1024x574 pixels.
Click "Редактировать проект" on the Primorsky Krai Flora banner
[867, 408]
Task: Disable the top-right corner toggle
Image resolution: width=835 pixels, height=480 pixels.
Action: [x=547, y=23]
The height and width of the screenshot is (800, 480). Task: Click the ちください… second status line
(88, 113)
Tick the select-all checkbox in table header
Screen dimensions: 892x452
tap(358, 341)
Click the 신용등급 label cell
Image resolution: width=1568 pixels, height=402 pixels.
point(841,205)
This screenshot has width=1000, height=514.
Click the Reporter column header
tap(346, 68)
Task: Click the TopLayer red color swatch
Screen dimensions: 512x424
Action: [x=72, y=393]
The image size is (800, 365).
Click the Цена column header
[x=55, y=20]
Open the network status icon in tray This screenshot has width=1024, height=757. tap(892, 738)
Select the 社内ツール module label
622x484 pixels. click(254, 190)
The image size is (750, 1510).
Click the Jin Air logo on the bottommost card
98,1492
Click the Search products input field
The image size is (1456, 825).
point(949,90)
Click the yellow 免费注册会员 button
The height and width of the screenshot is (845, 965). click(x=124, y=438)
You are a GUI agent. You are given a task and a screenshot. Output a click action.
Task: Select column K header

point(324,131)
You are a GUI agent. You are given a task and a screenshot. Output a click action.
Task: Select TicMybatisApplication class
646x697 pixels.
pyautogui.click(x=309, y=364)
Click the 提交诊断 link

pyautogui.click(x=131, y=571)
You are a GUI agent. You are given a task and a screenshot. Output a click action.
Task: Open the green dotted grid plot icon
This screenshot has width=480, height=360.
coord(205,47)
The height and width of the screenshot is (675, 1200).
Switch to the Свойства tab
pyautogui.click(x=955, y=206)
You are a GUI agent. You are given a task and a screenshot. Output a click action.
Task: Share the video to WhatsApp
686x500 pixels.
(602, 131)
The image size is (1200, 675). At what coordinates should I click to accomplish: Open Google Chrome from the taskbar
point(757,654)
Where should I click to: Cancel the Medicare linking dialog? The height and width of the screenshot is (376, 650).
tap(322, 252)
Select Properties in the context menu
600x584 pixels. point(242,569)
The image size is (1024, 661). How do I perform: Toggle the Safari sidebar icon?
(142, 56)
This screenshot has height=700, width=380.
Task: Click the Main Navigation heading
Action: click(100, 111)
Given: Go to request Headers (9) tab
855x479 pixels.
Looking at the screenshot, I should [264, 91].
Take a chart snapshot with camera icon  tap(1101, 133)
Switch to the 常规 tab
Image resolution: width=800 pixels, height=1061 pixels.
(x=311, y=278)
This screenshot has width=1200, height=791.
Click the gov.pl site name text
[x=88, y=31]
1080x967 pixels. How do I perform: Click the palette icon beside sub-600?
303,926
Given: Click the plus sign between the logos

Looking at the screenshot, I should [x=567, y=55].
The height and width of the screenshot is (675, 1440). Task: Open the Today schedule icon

**WORK ORDER**:
Retype every record exactly, omitting nothing.

**ANSWER BOX**:
1024x574 pixels.
Click "Редактировать проект" on the Primorsky Krai Flora banner
[867, 408]
Task: Disable the top-right corner toggle
Image resolution: width=835 pixels, height=480 pixels.
Action: [x=547, y=23]
The height and width of the screenshot is (800, 480). Task: Click the ちください… second status line
(88, 113)
Tick the select-all checkbox in table header
Screen dimensions: 892x452
tap(358, 341)
Click the 신용등급 label cell
Image resolution: width=1568 pixels, height=402 pixels.
point(841,205)
This screenshot has width=1000, height=514.
Click the Reporter column header
tap(346, 68)
Task: Click the TopLayer red color swatch
Screen dimensions: 512x424
Action: [x=72, y=393]
The image size is (800, 365).
Click the Цена column header
[x=55, y=20]
Open the network status icon in tray This screenshot has width=1024, height=757. tap(892, 738)
Select the 社内ツール module label
622x484 pixels. click(254, 190)
The image size is (750, 1510).
Click the Jin Air logo on the bottommost card
98,1492
Click the Search products input field
The image size is (1456, 825).
point(949,90)
Click the yellow 免费注册会员 button
The height and width of the screenshot is (845, 965). click(x=124, y=438)
You are a GUI agent. You are given a task and a screenshot. Output a click action.
Task: Select column K header

point(324,131)
You are a GUI agent. You are given a task and a screenshot. Output a click action.
Task: Select TicMybatisApplication class
646x697 pixels.
pyautogui.click(x=309, y=364)
Click the 提交诊断 link

pyautogui.click(x=131, y=571)
You are a GUI agent. You are given a task and a screenshot. Output a click action.
Task: Open the green dotted grid plot icon
This screenshot has width=480, height=360.
coord(205,47)
The height and width of the screenshot is (675, 1200).
Switch to the Свойства tab
pyautogui.click(x=955, y=206)
You are a GUI agent. You are given a task and a screenshot. Output a click action.
Task: Share the video to WhatsApp
686x500 pixels.
(602, 131)
The image size is (1200, 675). At what coordinates should I click to accomplish: Open Google Chrome from the taskbar
point(757,654)
Where should I click to: Cancel the Medicare linking dialog? The height and width of the screenshot is (376, 650).
tap(322, 252)
Select Properties in the context menu
600x584 pixels. point(242,569)
The image size is (1024, 661). How do I perform: Toggle the Safari sidebar icon?
(142, 56)
This screenshot has height=700, width=380.
Task: Click the Main Navigation heading
Action: click(100, 111)
Given: Go to request Headers (9) tab
855x479 pixels.
Looking at the screenshot, I should [264, 91].
Take a chart snapshot with camera icon  tap(1101, 133)
Switch to the 常规 tab
Image resolution: width=800 pixels, height=1061 pixels.
(x=311, y=278)
This screenshot has width=1200, height=791.
Click the gov.pl site name text
[x=88, y=31]
1080x967 pixels. How do I perform: Click the palette icon beside sub-600?
303,926
Given: Click the plus sign between the logos

Looking at the screenshot, I should [x=567, y=55].
The height and width of the screenshot is (675, 1440). Task: Open the Today schedule icon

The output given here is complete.